* _Supplied records_:
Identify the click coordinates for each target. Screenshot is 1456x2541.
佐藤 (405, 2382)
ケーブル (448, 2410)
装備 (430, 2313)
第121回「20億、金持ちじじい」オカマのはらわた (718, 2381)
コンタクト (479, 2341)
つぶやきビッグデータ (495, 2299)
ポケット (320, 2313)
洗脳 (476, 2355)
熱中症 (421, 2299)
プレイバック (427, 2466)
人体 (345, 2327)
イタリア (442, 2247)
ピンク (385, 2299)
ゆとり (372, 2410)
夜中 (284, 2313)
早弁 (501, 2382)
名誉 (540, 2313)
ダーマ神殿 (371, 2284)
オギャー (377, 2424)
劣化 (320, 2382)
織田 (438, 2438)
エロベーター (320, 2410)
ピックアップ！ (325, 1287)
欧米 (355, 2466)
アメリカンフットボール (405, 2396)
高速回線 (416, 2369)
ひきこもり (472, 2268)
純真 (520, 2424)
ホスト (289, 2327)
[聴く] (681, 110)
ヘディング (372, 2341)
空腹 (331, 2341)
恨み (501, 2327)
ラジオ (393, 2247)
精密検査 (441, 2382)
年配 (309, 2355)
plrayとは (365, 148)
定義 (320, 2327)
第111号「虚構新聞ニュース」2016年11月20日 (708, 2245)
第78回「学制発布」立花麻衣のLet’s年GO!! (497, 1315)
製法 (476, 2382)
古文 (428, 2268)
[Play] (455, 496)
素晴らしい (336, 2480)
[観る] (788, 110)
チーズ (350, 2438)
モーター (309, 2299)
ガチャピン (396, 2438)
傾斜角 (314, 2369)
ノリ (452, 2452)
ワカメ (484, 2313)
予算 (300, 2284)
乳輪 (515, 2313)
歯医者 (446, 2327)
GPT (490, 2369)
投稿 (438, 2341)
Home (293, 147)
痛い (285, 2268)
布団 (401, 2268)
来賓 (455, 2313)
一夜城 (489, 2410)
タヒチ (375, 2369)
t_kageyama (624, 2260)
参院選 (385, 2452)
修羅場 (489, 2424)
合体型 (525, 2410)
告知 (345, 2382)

* _Your instructions_: For every entry in the records above, write an exact copy.

* _Solution for this problem_:
Identify the click coordinates for each target. Screenshot is 1456x2541.
佐藤 (405, 2382)
ケーブル (448, 2410)
装備 (430, 2313)
第121回「20億、金持ちじじい」オカマのはらわた (718, 2381)
コンタクト (479, 2341)
つぶやきビッグデータ (495, 2299)
ポケット (320, 2313)
洗脳 (476, 2355)
熱中症 (421, 2299)
プレイバック (427, 2466)
人体 (345, 2327)
イタリア (442, 2247)
ピンク (385, 2299)
ゆとり (372, 2410)
夜中 (284, 2313)
早弁 (501, 2382)
名誉 (540, 2313)
ダーマ神殿 (371, 2284)
オギャー (377, 2424)
劣化 (320, 2382)
織田 (438, 2438)
エロベーター (320, 2410)
ピックアップ！ (325, 1287)
欧米 (355, 2466)
アメリカンフットボール (405, 2396)
高速回線 (416, 2369)
ひきこもり (472, 2268)
純真 (520, 2424)
ホスト (289, 2327)
[聴く] (681, 110)
ヘディング (372, 2341)
空腹 (331, 2341)
恨み (501, 2327)
ラジオ (393, 2247)
精密検査 (441, 2382)
年配 (309, 2355)
plrayとは (365, 148)
定義 (320, 2327)
第111号「虚構新聞ニュース」2016年11月20日 (708, 2245)
第78回「学制発布」立花麻衣のLet’s年GO!! (497, 1315)
製法 (476, 2382)
古文 (428, 2268)
[Play] (455, 496)
素晴らしい (336, 2480)
[観る] (788, 110)
チーズ (350, 2438)
モーター (309, 2299)
ガチャピン (396, 2438)
傾斜角 (314, 2369)
ノリ (452, 2452)
ワカメ (484, 2313)
予算 (300, 2284)
乳輪 (515, 2313)
歯医者 (446, 2327)
GPT (490, 2369)
投稿 (438, 2341)
Home (293, 147)
痛い (285, 2268)
布団 (401, 2268)
来賓 (455, 2313)
一夜城 (489, 2410)
タヒチ (375, 2369)
t_kageyama (624, 2260)
参院選 (385, 2452)
修羅場 (489, 2424)
合体型 (525, 2410)
告知 (345, 2382)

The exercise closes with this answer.